“Não sabemos mais nada sobre a sexualidade”. Essa afirmação, feita por José Nazar na última reunião de membros de nossa Escola, só pode ser tomada se pudermos acrescentar que, na verdade, nunca houve saber que nos permitisse o acesso ao impossível entre os sexos.
Freud ouviu inicialmente sujeitos desapropriados de sua fala, embora falantes. Ele devolve ao suposto falante a condição de poder dizer. As histéricas sofrem e se queixam de seus sintomas, elas demandam um saber. Sim, o não saber sobre o sexual faz sintoma. Quem fala hoje?
Deparamo-nos com narrativas e testemunhos que apontam para o mal-estar sexual no laço social. A presença de um maior debate sobre políticas, posicionamentos éticos frente à segregação, à exclusão, ao preconceito, à violência, enfim, a discussão frente a tudo que impeça a afirmação das diferenças se faz hoje fundamental. Mas será que estamos diante de novas estruturas discursivas ou de novas formas, roupagens e narrativas sobre os impasses frente ao impossível de um saber pleno sobre o sexual?

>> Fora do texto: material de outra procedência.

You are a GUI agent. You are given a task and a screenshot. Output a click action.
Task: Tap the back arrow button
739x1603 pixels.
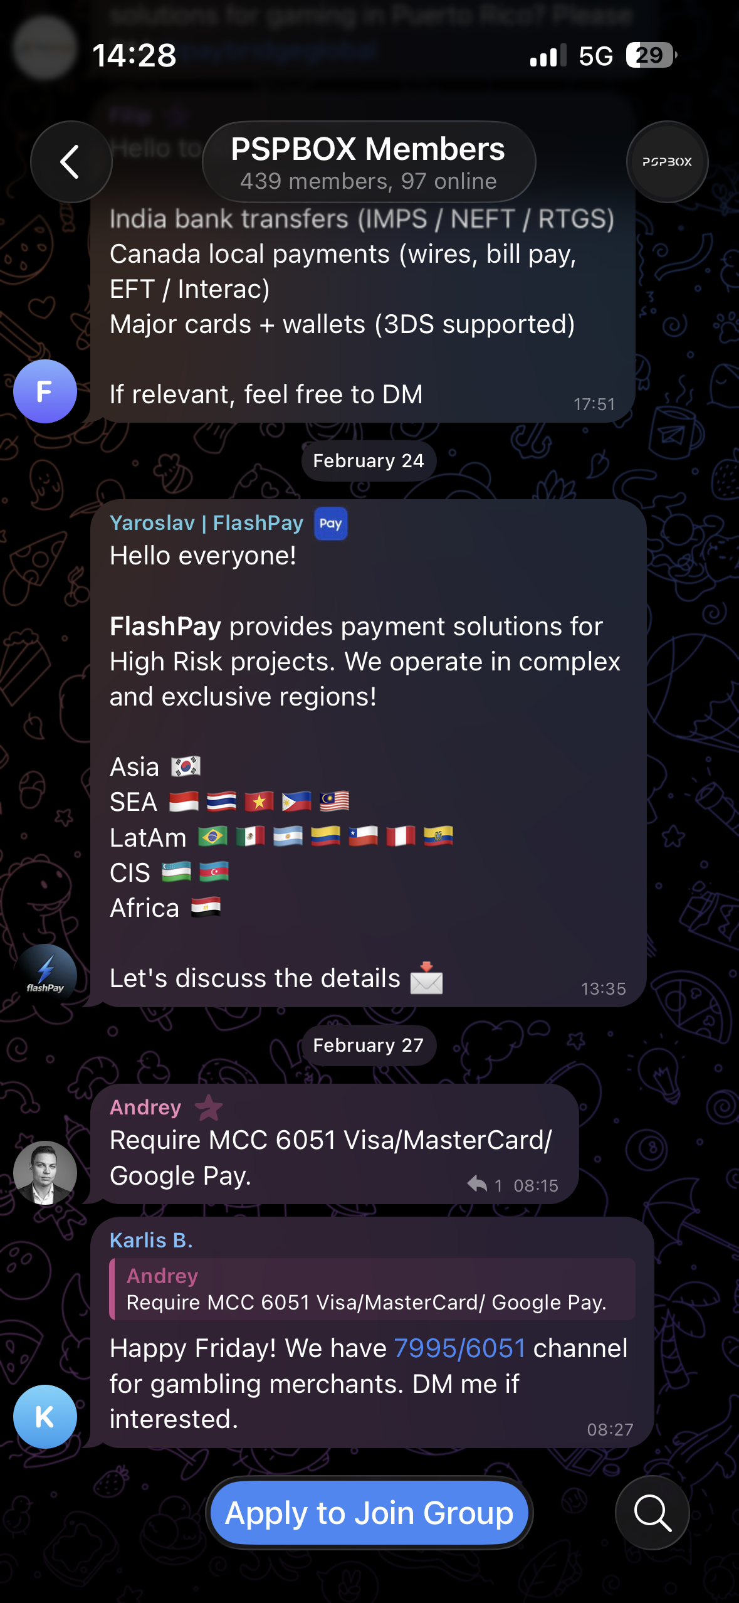pyautogui.click(x=71, y=162)
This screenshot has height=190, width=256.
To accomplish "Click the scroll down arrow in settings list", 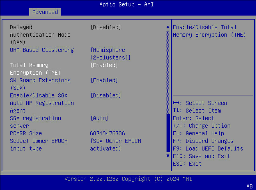I will pos(168,156).
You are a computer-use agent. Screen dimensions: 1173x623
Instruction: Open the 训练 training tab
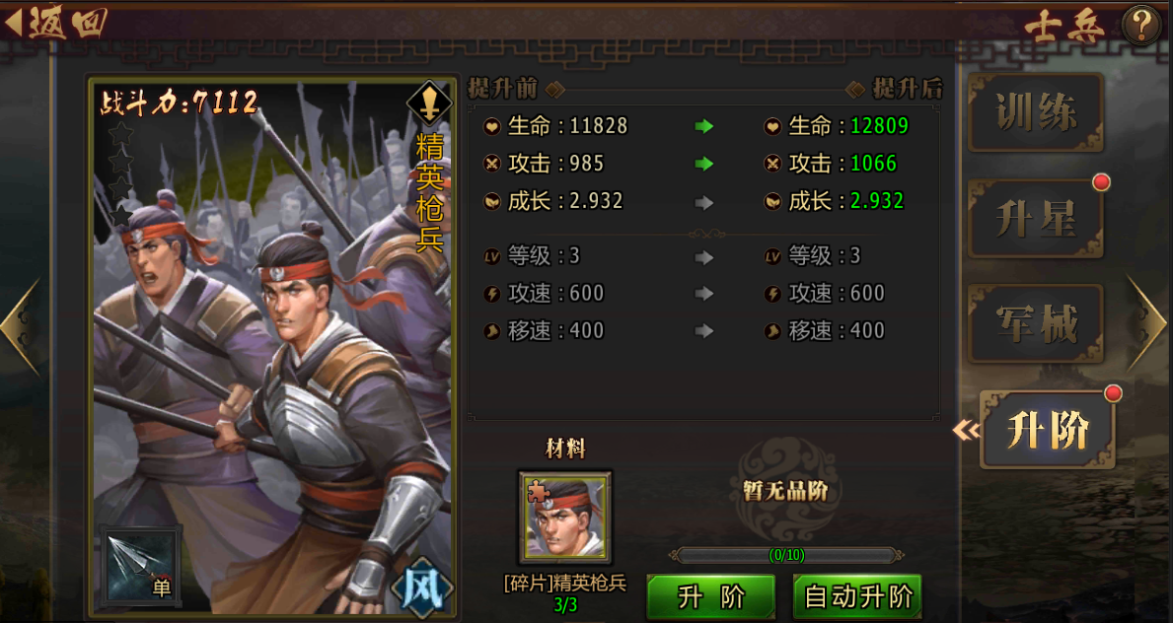(x=1036, y=113)

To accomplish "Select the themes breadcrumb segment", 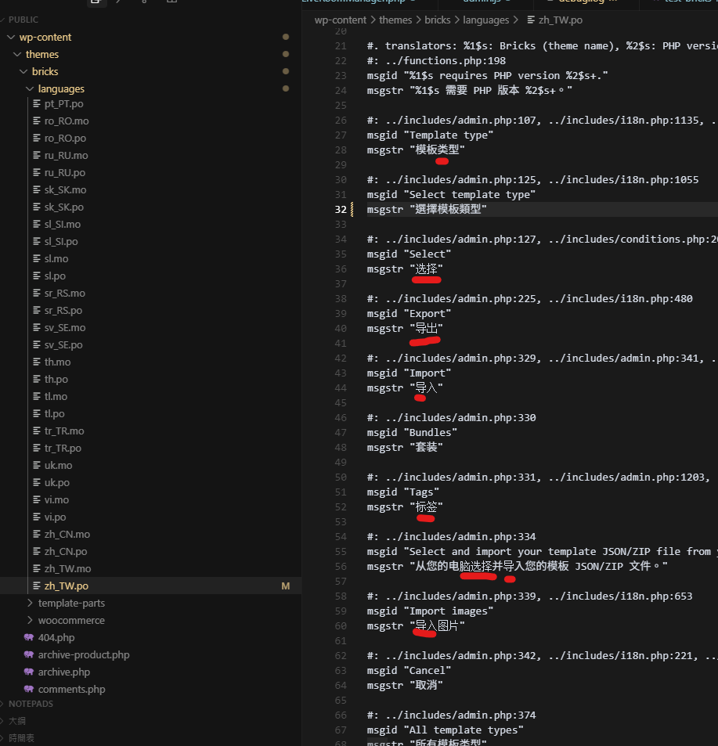I will tap(395, 20).
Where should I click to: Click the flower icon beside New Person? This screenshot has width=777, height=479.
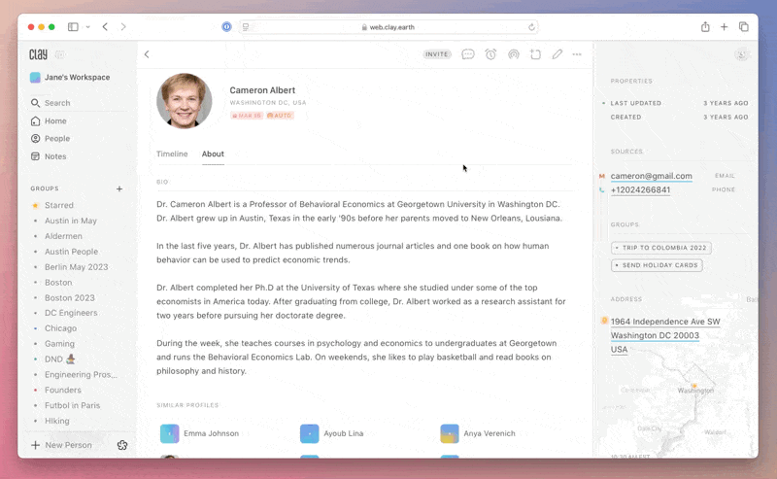[x=122, y=445]
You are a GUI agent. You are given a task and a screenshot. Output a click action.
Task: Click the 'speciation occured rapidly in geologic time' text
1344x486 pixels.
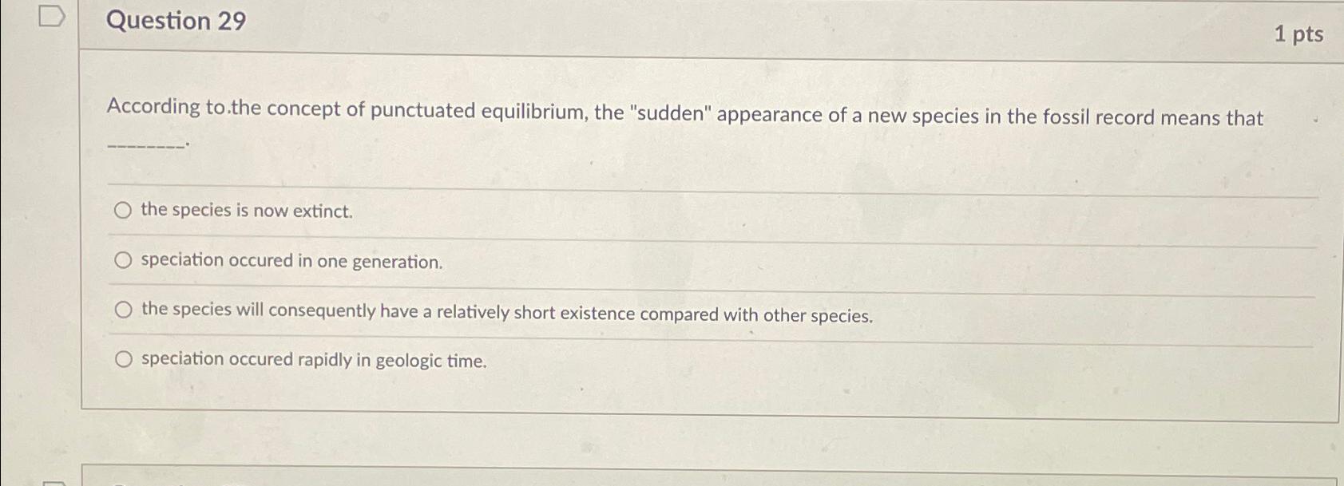[314, 361]
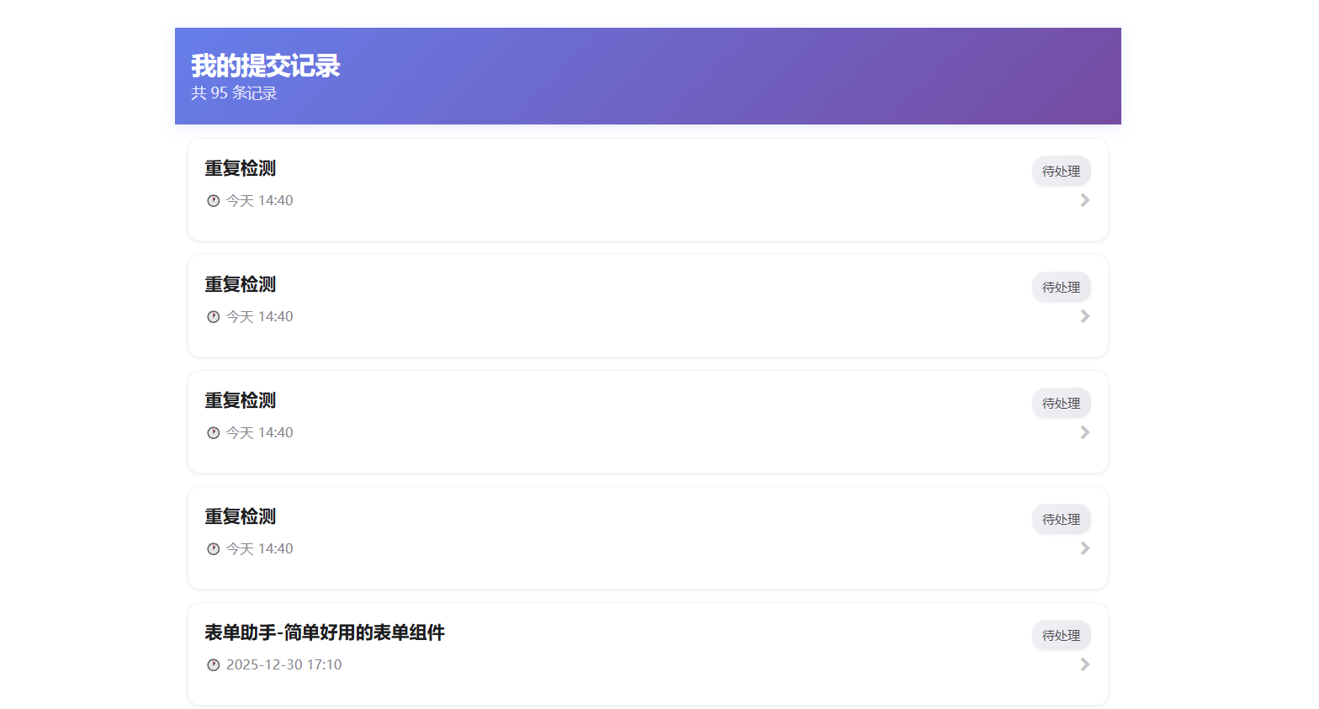Expand the first 重复检测 record chevron
This screenshot has height=709, width=1319.
click(1085, 200)
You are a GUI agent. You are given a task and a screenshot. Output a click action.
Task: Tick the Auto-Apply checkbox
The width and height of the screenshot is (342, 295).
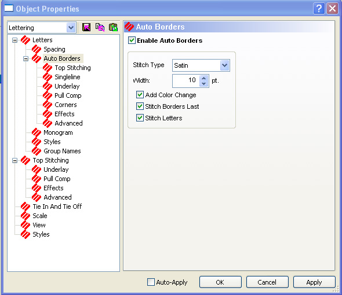(151, 282)
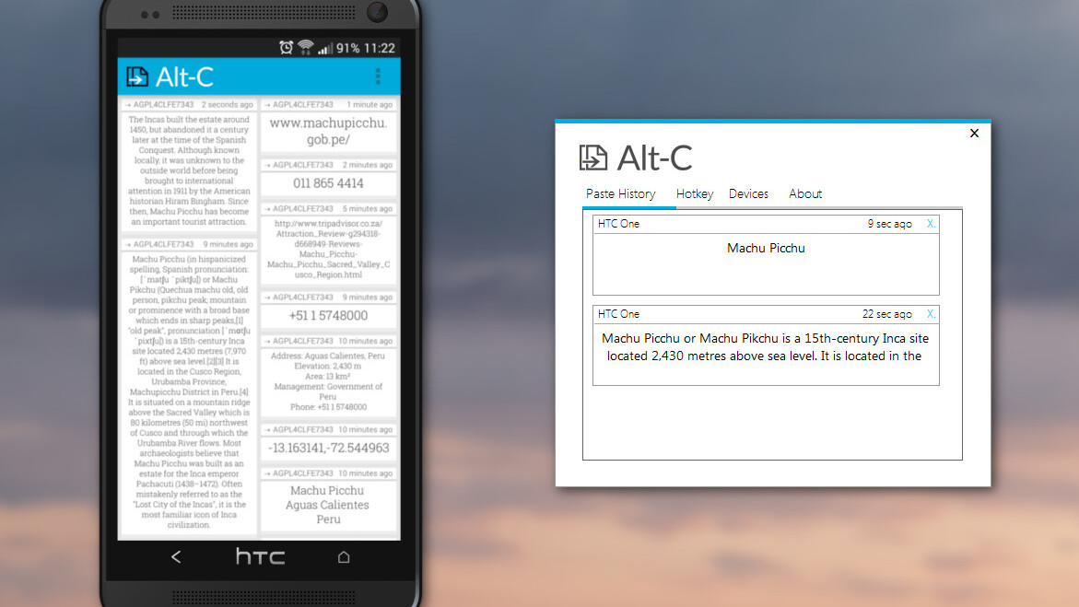This screenshot has width=1079, height=607.
Task: Tap the battery indicator in status bar
Action: coord(347,48)
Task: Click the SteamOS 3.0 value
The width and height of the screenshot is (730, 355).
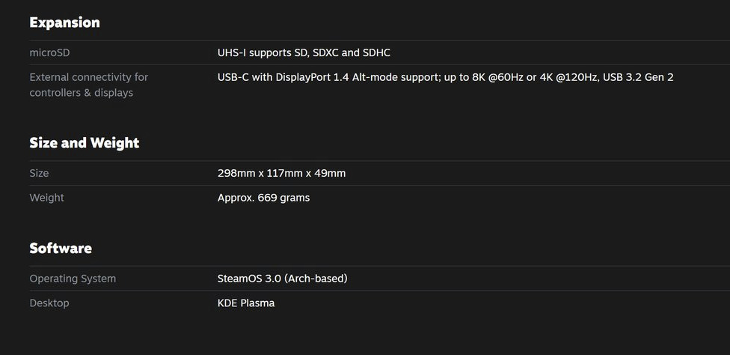Action: coord(248,279)
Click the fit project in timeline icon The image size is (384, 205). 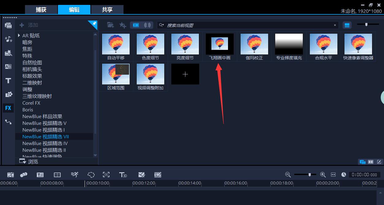pos(333,174)
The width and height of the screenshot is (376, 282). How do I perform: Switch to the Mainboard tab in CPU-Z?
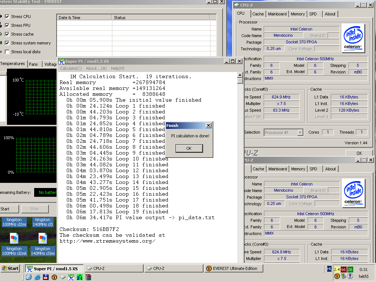(277, 14)
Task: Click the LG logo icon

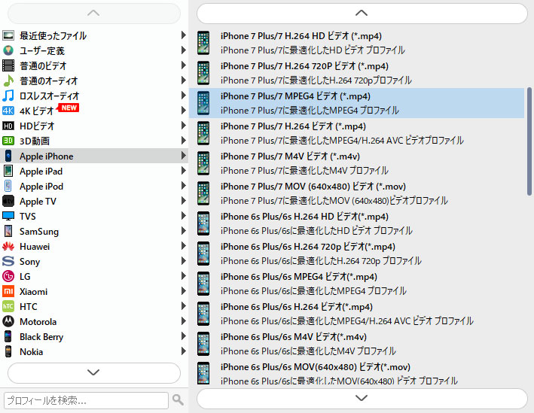Action: [8, 276]
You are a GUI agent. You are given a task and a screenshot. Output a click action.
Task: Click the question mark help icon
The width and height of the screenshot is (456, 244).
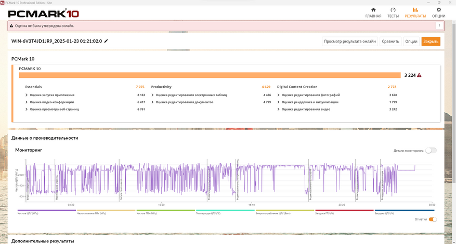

Homossexualidades ofendidas, maternidades arrependidas, femininos violentados, masculinos brutais, equivocações frente à identificação ao sexo são acontecimentos que apontam para o mal-estar sexual no laço social. Isso se revela com maior expressão a partir do advento da Modernidade, quero dizer: no campo do Direito, da Cultura, das Artes, da Literatura e das outras Ciências Humanas.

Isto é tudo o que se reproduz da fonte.